Source extract:
::::
Transmission

New Column: Transmission

We’re excited to announce the launch of “Transmission,” a new column on the Art21 Blog penned by former guest blogger Amelia Ishmael. During her two week guest blog stint last year, Amelia wrote about the visual culture of black metal music and its links to contemporary art. Now, she’ll focus on the broader relationship between art and rock music by highlighting projects that interweave the subcultures found in both. With a special interest in artworks that engage Rock, Punk, and Metal, “Transmission” is devoted to recording the sites where light and sound currents collide, intermix, and inform one another. Amelia tells us,

“The column’s objective is to swim in the pleasurable waves within the sea of aural and visual interactions in ways that blur traditional disciplinary boundaries. But this is not purposeless play. ‘Transmission’ also aims to intervene within art historical canons by emphasizing the threads of music throughout art (referred to by some as art’s “minor histories”) and to argue for their place in conversations of contemporary art.”

Amelia Ishmael is  an artist whose practice includes critiquing, historicising, teaching, and curating other artists’ practices. Her areas of specialization are Black Metal art and the history of photography. Amelia’s current projects include curating the traveling art exhibition ”Black Thorns in the White Cube,” and serving as co-editor and curator of pages for Helvete, a journal of Black Metal theory. She has presented her gleanings on Black Metal and contemporary art at the Black Metal Theory Symposium in London, U.K. and the Home of Metal Conference in Wolverhampton, U.K. Ishmael’s writings have appeared in ArtSlantArt in PrintArt Papers, and Review. She received a BFA in Photography and New Media from the Kansas City Art Institute and a MA in Modern Art History, Theory, and Criticism from the School of the Art Institute of Chicago. Her personal website can be found here.

“Transmission” posts on the first Tuesday of each month.
::::
Material supplied:
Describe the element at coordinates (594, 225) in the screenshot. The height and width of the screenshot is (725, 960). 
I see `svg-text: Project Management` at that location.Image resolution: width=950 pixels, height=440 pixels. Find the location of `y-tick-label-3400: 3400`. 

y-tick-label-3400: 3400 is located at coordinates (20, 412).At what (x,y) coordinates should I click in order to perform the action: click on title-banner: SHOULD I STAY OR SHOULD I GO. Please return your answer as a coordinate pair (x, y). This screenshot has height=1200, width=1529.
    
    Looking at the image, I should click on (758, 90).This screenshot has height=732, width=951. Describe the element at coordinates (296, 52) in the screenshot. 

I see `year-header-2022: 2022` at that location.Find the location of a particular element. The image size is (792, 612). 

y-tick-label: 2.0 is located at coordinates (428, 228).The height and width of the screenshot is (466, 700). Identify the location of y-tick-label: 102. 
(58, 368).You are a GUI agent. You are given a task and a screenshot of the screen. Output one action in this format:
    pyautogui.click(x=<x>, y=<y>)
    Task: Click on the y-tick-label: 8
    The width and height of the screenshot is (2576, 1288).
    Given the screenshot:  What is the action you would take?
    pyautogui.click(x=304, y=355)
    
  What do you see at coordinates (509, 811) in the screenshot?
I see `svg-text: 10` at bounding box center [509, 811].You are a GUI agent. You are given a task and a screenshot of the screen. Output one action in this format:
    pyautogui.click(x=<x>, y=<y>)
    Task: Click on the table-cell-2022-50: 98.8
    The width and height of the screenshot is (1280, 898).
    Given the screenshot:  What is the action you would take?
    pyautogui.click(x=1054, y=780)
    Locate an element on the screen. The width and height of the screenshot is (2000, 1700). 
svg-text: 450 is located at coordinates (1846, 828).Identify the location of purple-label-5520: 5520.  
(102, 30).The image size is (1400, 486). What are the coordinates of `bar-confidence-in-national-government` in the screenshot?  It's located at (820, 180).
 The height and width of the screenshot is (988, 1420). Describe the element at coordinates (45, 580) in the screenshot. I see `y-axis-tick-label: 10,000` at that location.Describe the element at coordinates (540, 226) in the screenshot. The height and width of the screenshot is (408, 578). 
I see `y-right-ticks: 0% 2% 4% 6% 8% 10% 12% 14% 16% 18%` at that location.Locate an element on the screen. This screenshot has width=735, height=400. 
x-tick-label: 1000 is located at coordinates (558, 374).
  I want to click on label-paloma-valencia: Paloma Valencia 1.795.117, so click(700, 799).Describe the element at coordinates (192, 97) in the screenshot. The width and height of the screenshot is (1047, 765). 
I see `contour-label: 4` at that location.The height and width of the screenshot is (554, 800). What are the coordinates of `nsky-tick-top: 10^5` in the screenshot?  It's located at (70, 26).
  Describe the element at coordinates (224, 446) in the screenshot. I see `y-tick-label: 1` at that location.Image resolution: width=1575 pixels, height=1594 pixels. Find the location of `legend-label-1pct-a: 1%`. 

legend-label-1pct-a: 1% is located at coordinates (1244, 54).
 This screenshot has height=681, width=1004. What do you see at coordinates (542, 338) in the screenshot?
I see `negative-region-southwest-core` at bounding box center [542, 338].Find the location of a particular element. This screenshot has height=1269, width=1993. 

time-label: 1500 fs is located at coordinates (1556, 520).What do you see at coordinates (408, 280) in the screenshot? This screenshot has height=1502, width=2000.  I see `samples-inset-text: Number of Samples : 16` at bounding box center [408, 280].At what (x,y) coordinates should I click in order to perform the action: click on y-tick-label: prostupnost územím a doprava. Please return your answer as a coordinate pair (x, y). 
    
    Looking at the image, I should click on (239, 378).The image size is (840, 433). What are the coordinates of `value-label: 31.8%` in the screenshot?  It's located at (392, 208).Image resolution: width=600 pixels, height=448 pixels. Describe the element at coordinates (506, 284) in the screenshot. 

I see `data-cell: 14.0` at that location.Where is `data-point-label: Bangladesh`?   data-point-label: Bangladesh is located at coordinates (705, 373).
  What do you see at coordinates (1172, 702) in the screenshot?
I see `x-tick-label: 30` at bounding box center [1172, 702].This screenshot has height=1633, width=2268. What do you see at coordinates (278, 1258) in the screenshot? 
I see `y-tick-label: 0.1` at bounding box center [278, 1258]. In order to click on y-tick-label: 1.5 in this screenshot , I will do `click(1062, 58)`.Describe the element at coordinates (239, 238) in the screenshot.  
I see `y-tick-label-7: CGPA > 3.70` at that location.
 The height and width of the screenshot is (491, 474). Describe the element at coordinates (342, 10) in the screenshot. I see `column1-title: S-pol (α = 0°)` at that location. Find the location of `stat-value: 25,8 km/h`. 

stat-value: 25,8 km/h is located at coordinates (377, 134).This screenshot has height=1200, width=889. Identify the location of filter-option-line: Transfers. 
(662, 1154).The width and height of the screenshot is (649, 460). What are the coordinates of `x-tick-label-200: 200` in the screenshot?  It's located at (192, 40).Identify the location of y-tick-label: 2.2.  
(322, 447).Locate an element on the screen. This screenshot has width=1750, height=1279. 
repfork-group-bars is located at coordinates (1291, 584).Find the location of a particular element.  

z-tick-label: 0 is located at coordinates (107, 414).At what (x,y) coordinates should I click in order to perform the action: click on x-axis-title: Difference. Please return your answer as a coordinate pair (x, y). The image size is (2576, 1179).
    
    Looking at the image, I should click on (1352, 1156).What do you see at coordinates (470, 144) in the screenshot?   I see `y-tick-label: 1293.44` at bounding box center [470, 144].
::::
Apply what you read:
1. List every activity that the column announcement says Amelia Ishmael's practice includes.
2. Rewrite the column announcement between "Amelia Ishmael is" and "can be found here.", inclusive, replacing "curator" with "contributor".
The data has no connection to the column announcement.

Solved tasks:
1. critiquing, historicising, teaching, curating other artists' practices

2.
Amelia Ishmael is  an artist whose practice includes critiquing, historicising, teaching, and curating other artists’ practices. Her areas of specialization are Black Metal art and the history of photography. Amelia’s current projects include curating the traveling art exhibition ”Black Thorns in the White Cube,” and serving as co-editor and contributor of pages for Helvete, a journal of Black Metal theory. She has presented her gleanings on Black Metal and contemporary art at the Black Metal Theory Symposium in London, U.K. and the Home of Metal Conference in Wolverhampton, U.K. Ishmael’s writings have appeared in ArtSlantArt in PrintArt Papers, and Review. She received a BFA in Photography and New Media from the Kansas City Art Institute and a MA in Modern Art History, Theory, and Criticism from the School of the Art Institute of Chicago. Her personal website can be found here.